Stored items:

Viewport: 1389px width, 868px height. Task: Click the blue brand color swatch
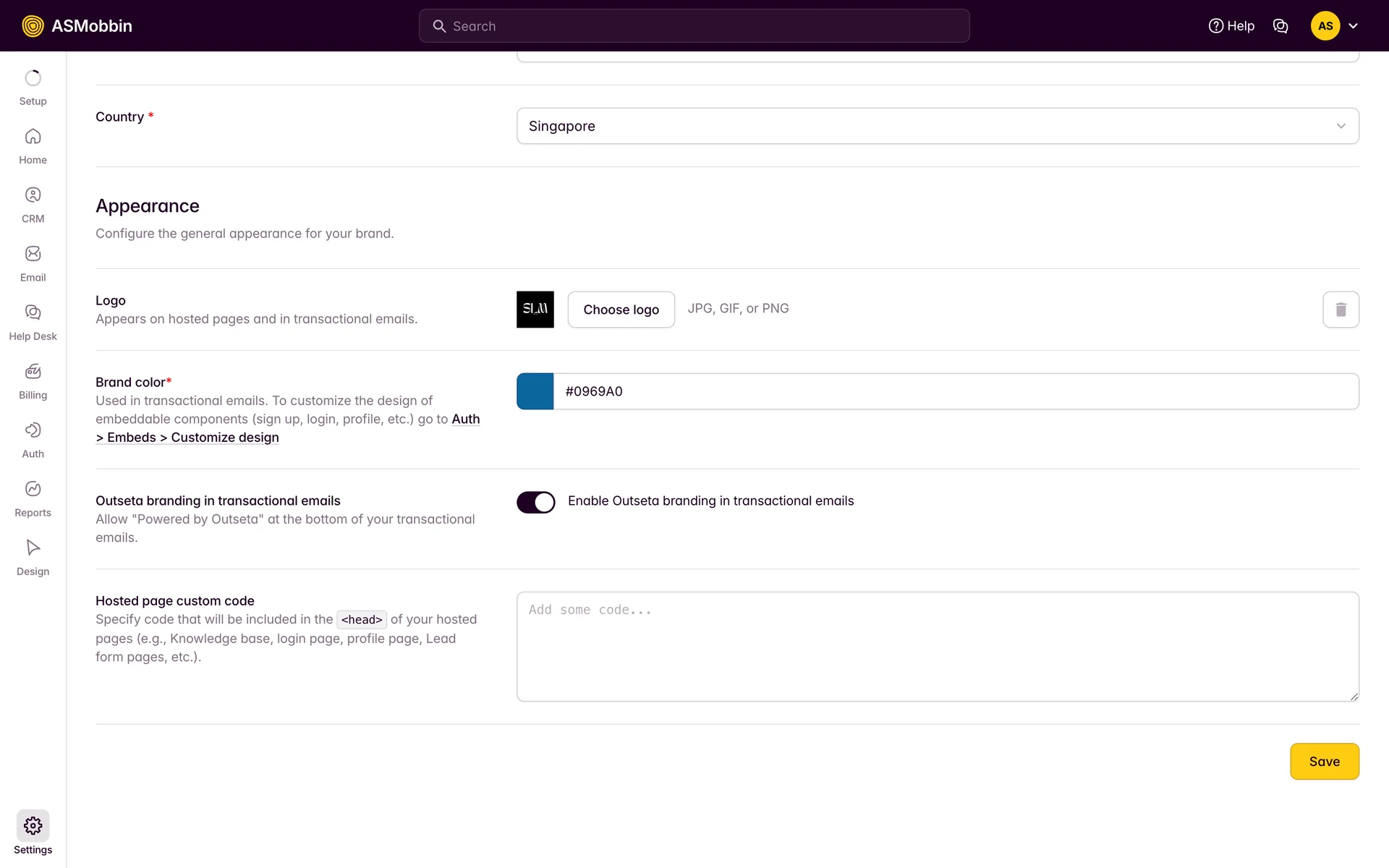[535, 391]

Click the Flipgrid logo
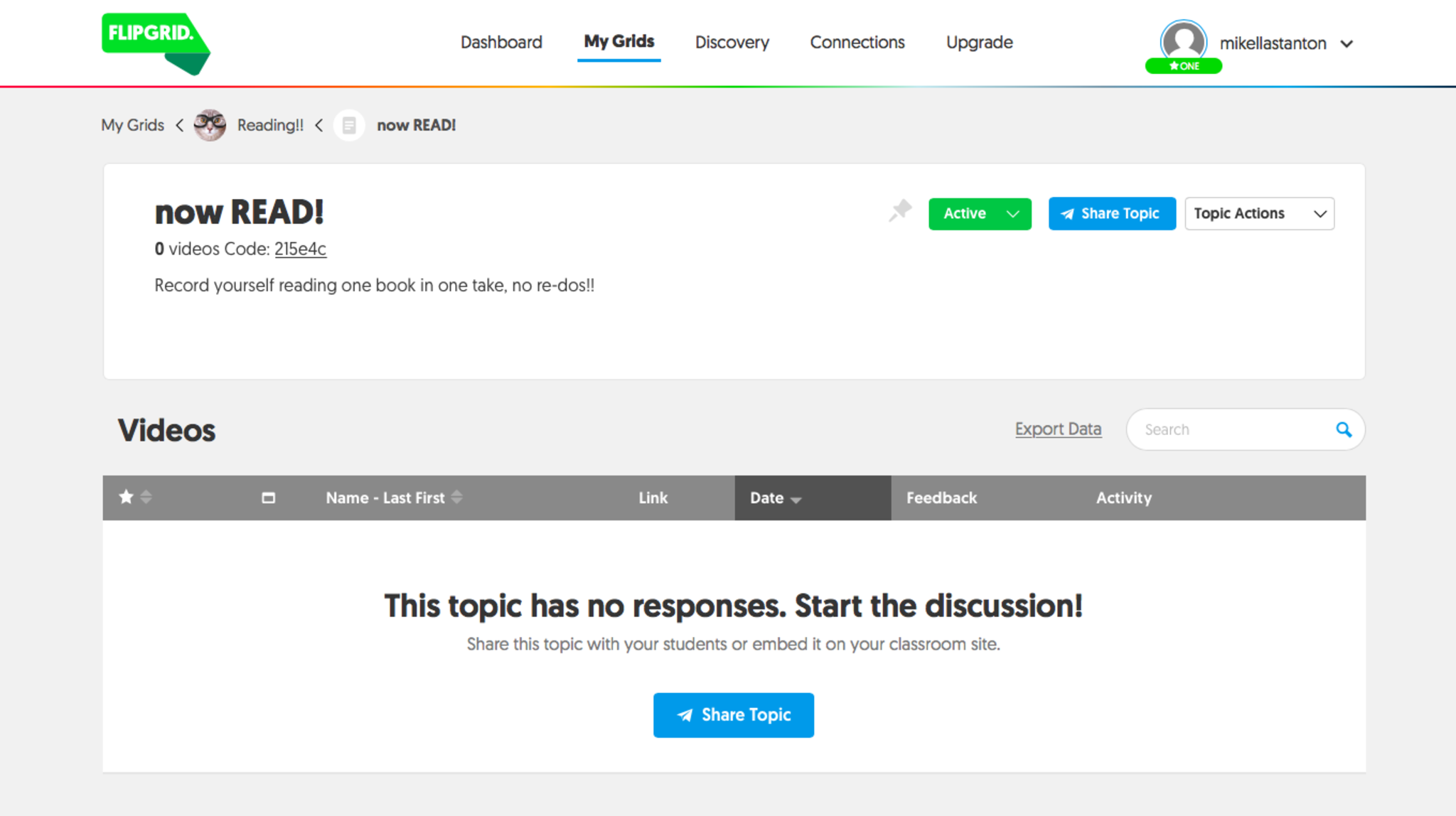pyautogui.click(x=155, y=43)
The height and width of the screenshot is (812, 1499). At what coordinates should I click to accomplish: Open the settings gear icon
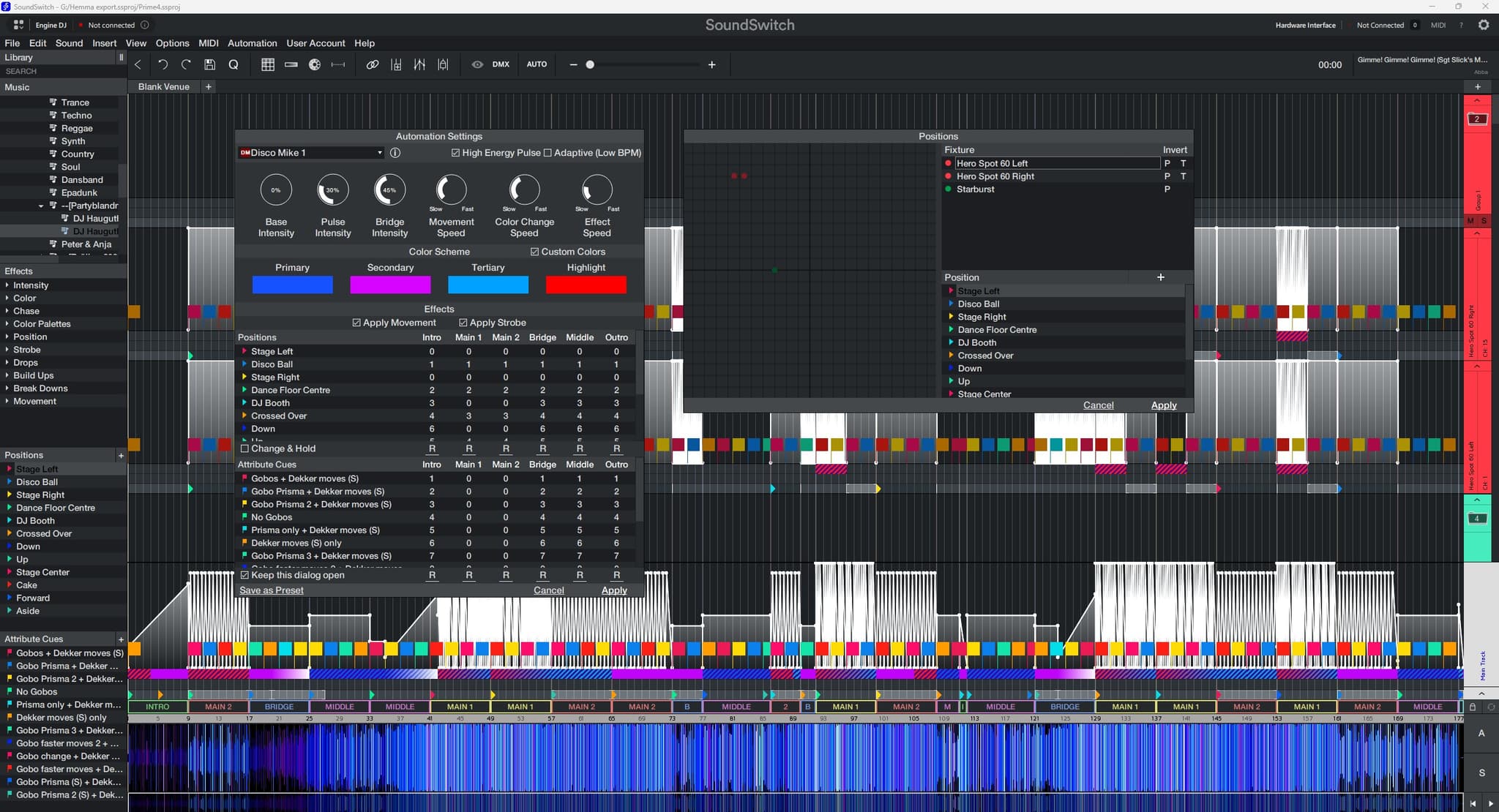click(x=1484, y=25)
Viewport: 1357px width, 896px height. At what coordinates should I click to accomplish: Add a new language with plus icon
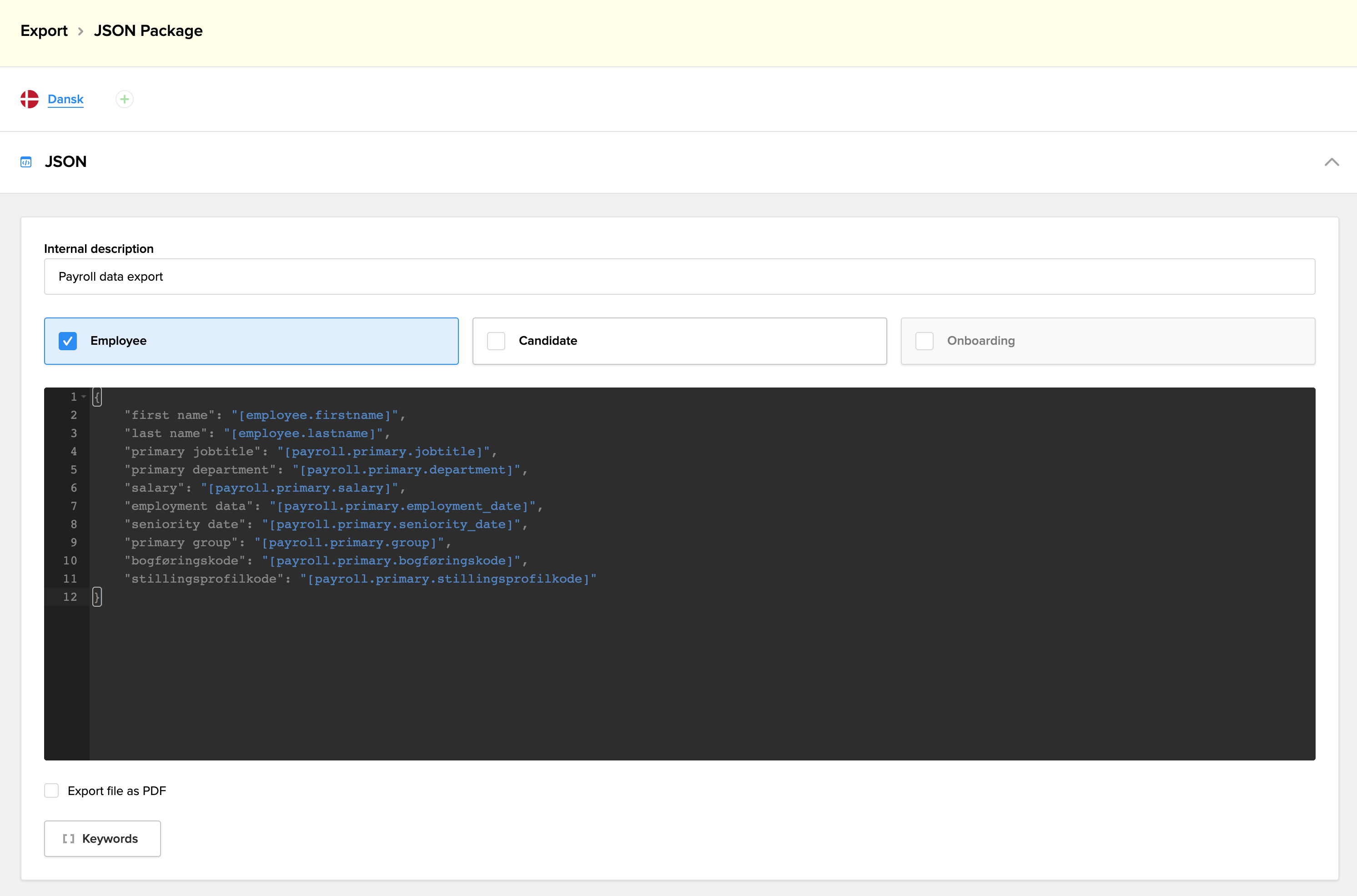tap(125, 100)
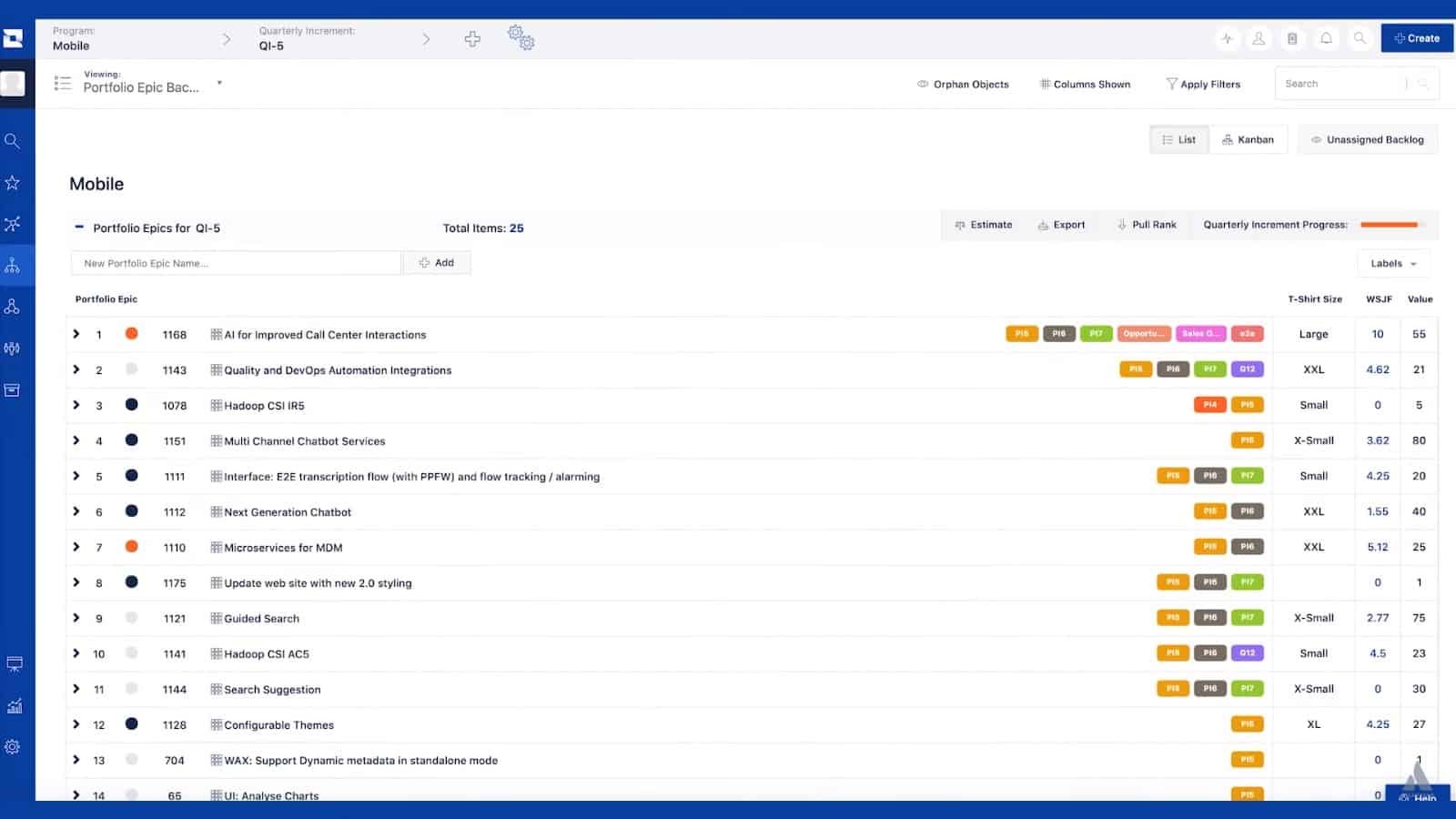The height and width of the screenshot is (819, 1456).
Task: Select the List view tab
Action: point(1179,139)
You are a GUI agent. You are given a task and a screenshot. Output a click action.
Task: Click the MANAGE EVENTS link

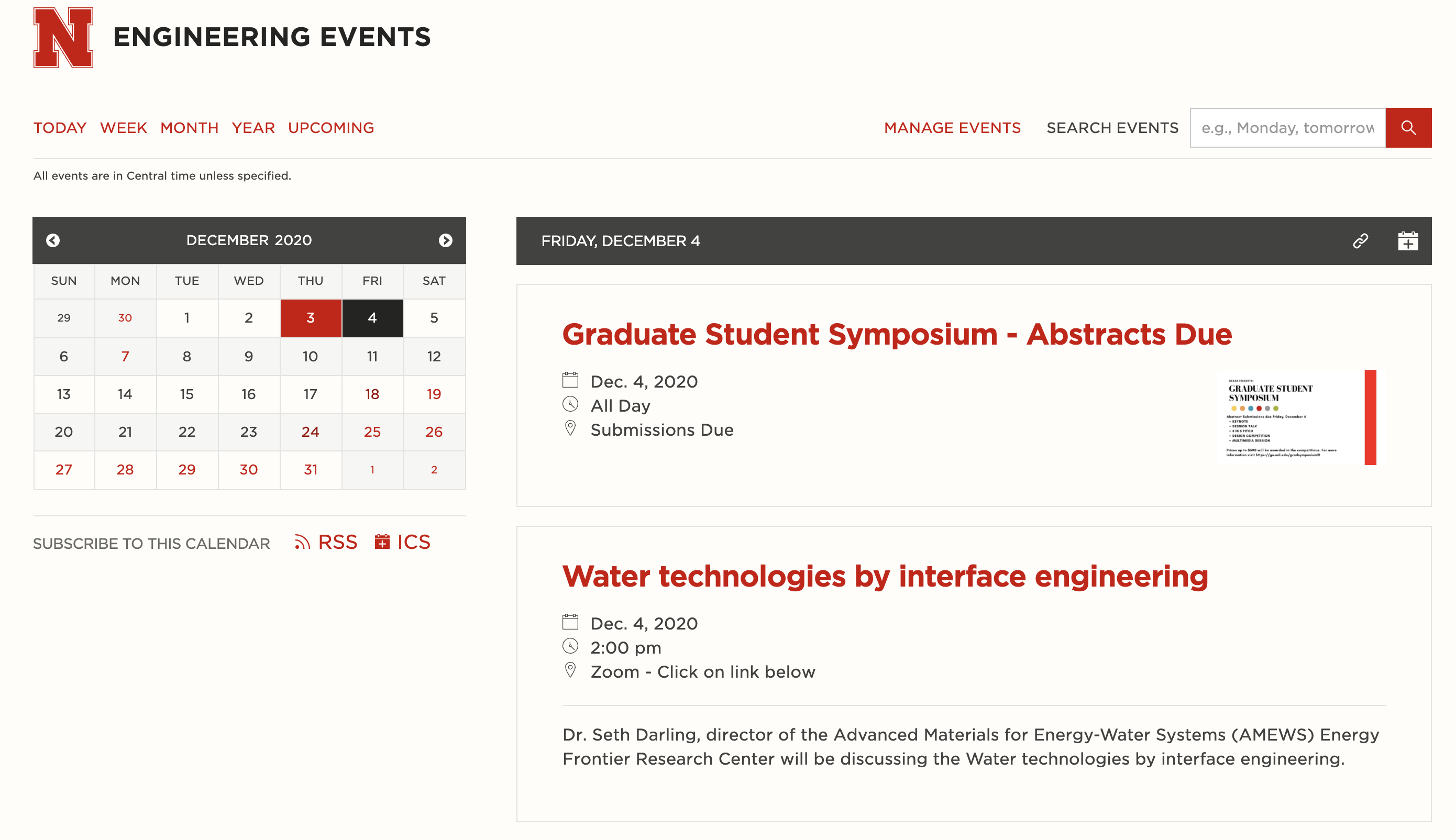(952, 127)

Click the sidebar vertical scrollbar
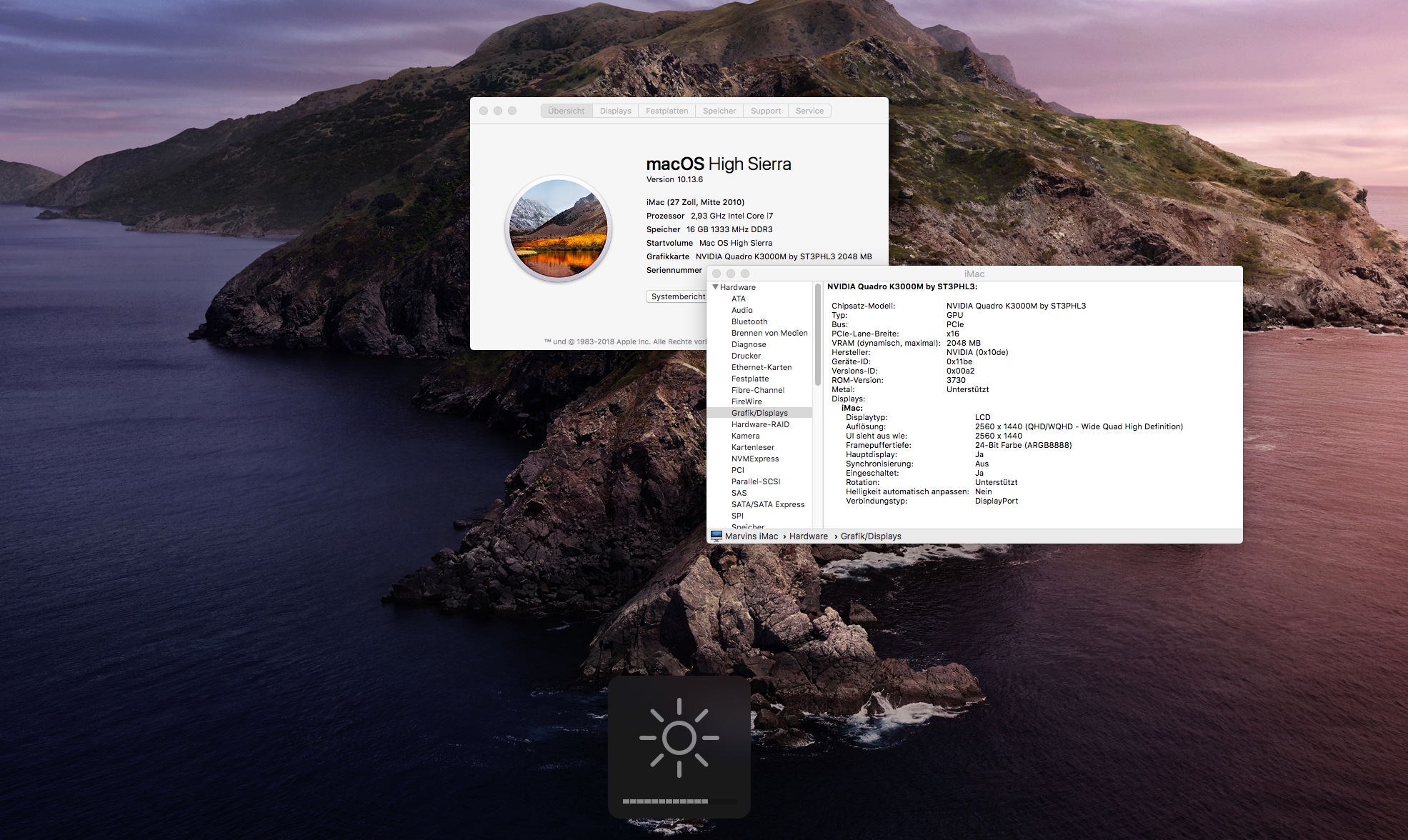pos(817,336)
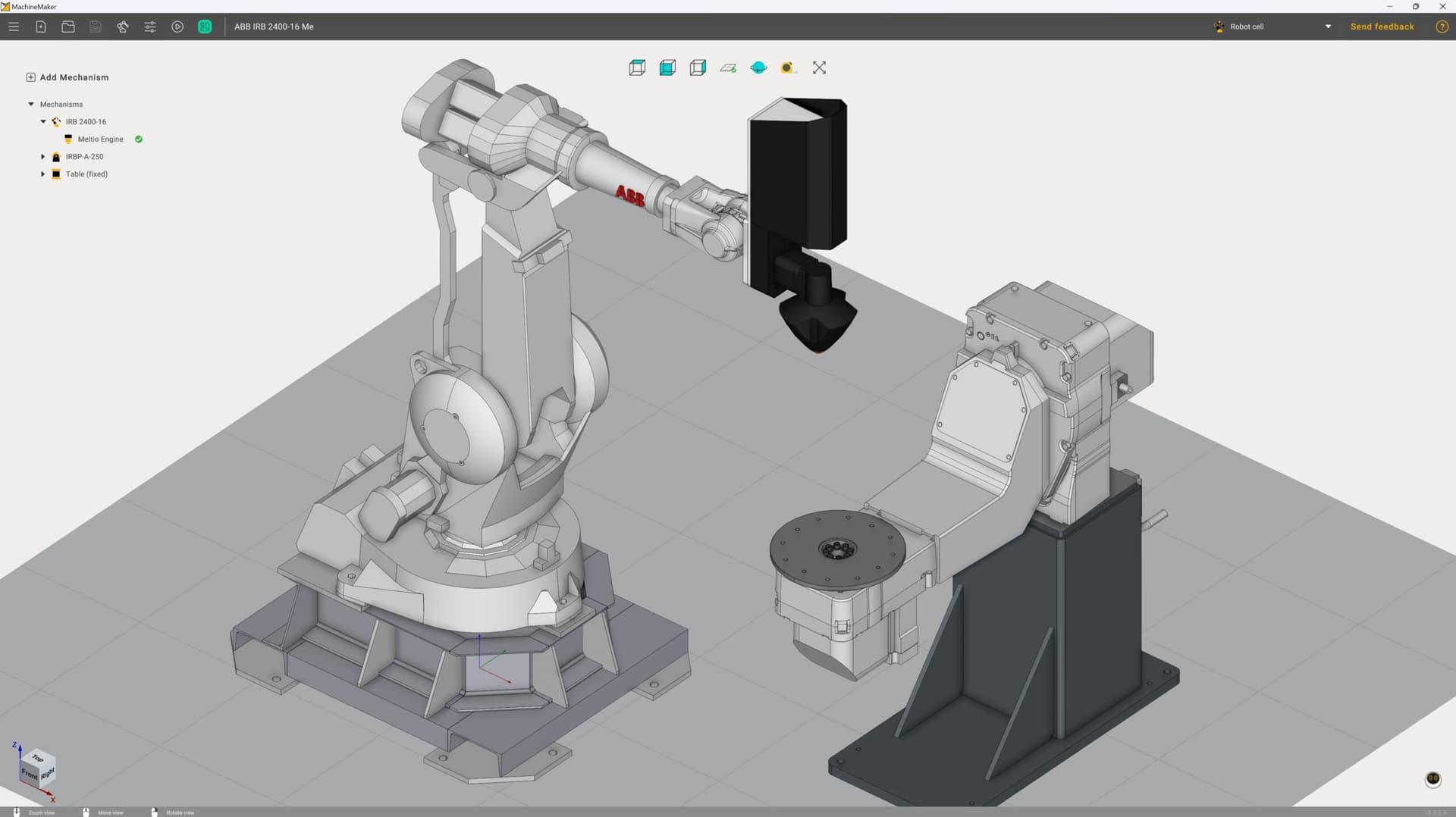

WHAT THE TASK ASKS: The lines from the one containing "Viewport: 1357px width, 896px" through the last line of the entries are to be copied exactly, both ends included, and the pictures are to be omitted.

PROBLEM SOLUTION:
Viewport: 1357px width, 896px height. At what coordinates should I click to accomplish: Add a new language with plus icon
tap(125, 100)
The height and width of the screenshot is (819, 1456).
Task: Select the List view tab
Action: point(1179,139)
You are a GUI agent. You are given a task and a screenshot. Output a click action.
Task: Click the MANAGE EVENTS link

(952, 127)

Click the sidebar vertical scrollbar
pos(817,336)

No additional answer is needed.